_PROMPT_
Word for word, quote the lines from the one containing "Given: Click the" to the end of the entries below, including both. Leave pictures out.

_Stored items_
+--

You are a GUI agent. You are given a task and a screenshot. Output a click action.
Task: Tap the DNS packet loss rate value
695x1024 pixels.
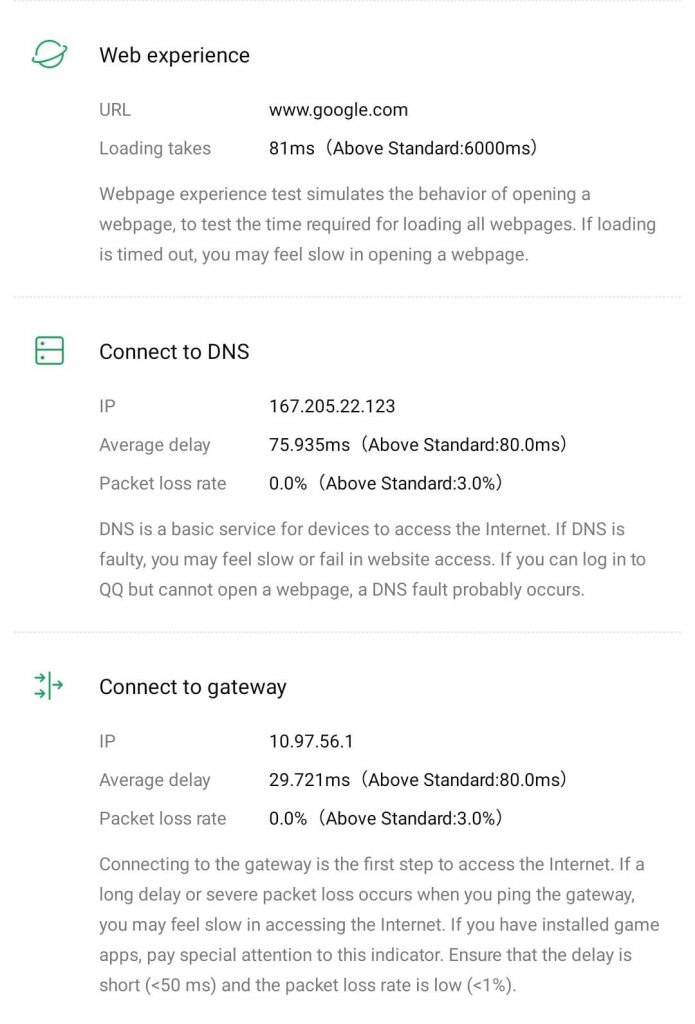(288, 483)
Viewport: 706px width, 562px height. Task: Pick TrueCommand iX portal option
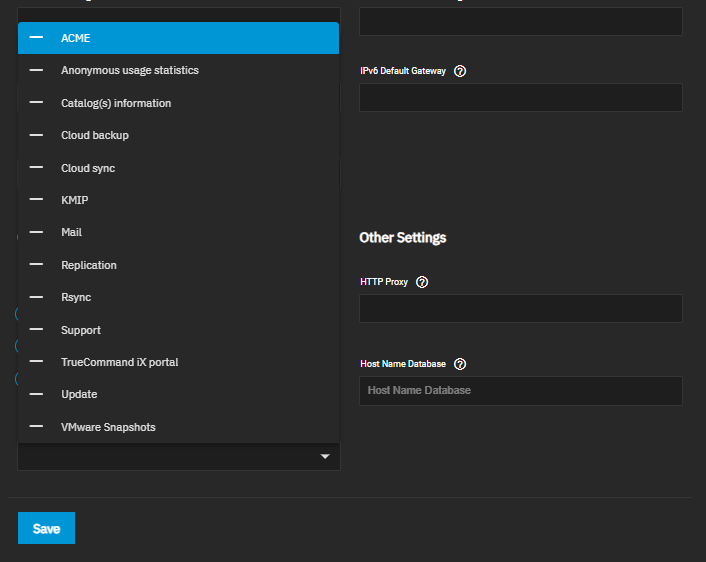click(119, 362)
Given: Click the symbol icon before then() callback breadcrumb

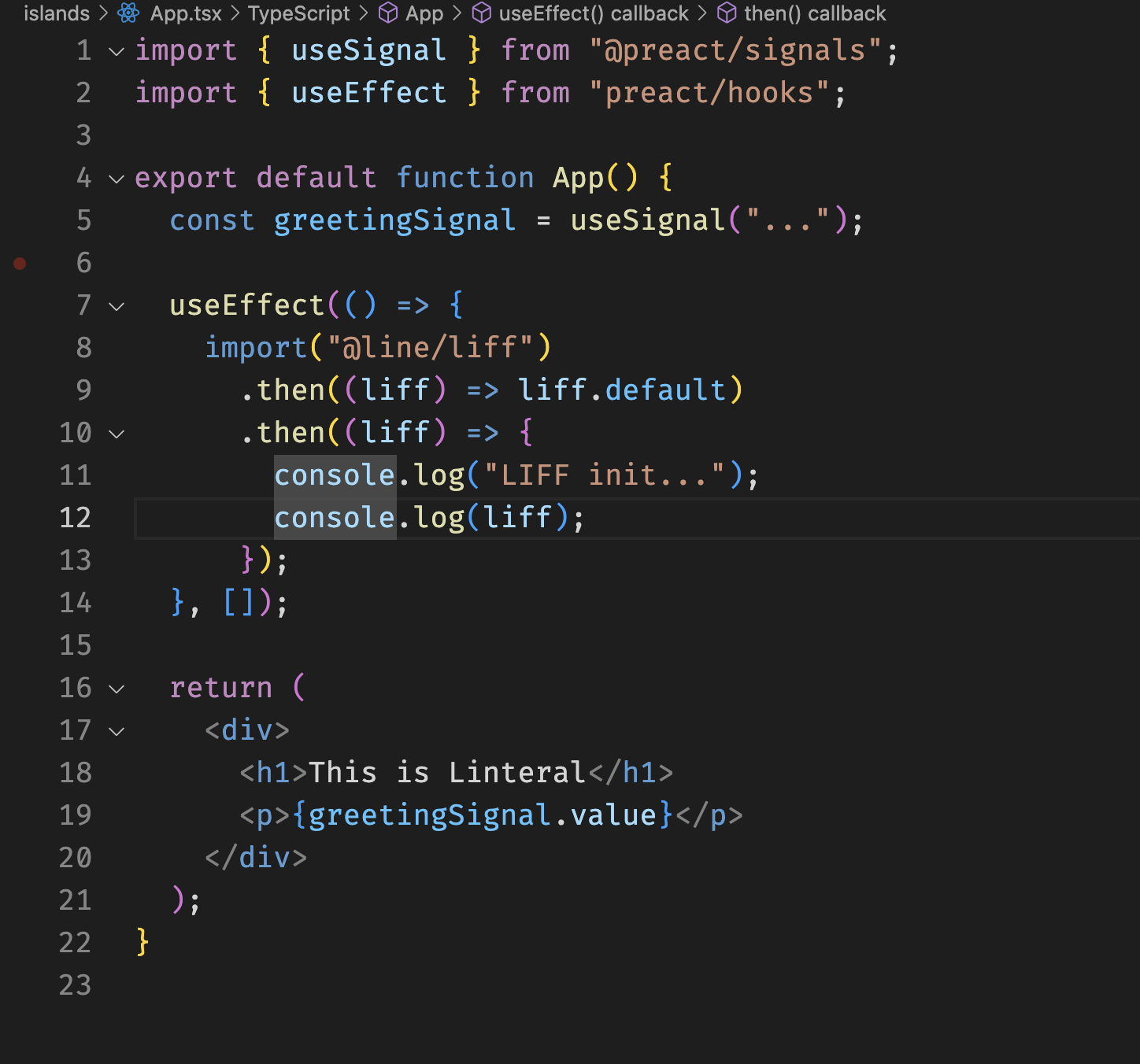Looking at the screenshot, I should click(726, 13).
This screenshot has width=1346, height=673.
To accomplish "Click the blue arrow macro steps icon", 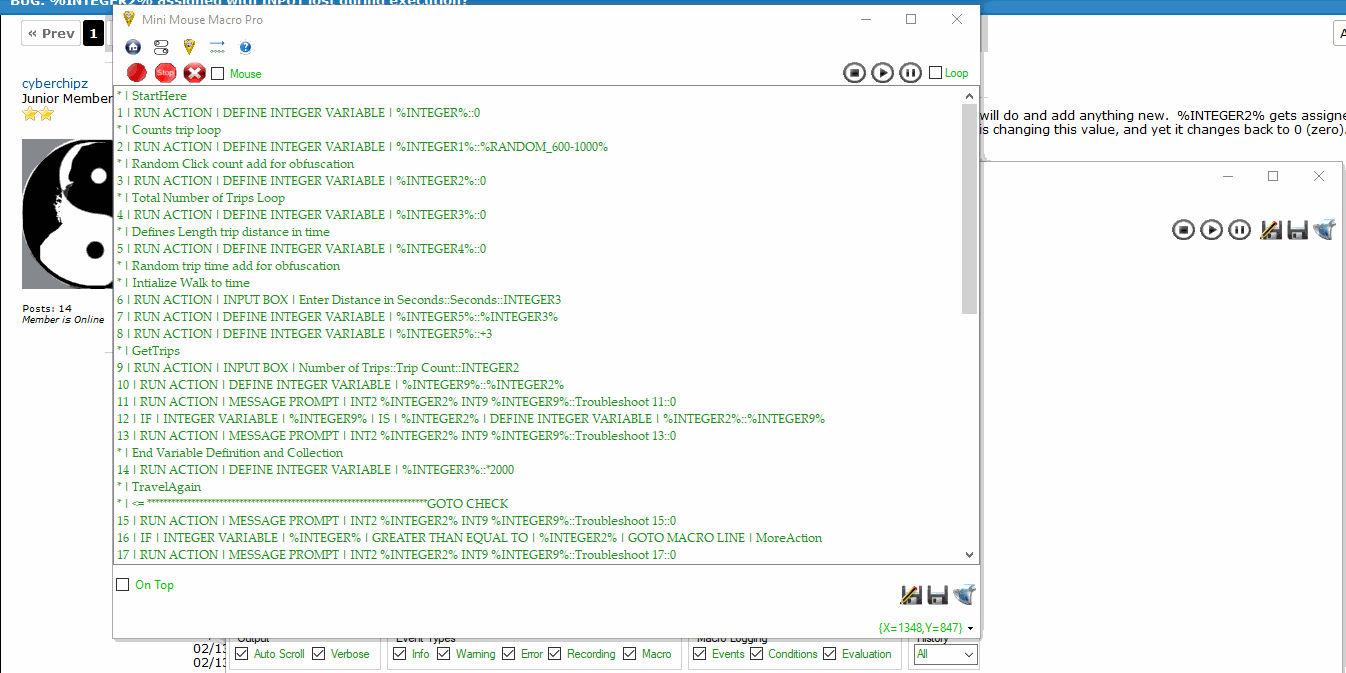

+--

_YOUR RESPONSE_
Given: Click the symbol icon before then() callback breadcrumb

Looking at the screenshot, I should click(726, 13).
This screenshot has width=1346, height=673.
To accomplish "Click the blue arrow macro steps icon", 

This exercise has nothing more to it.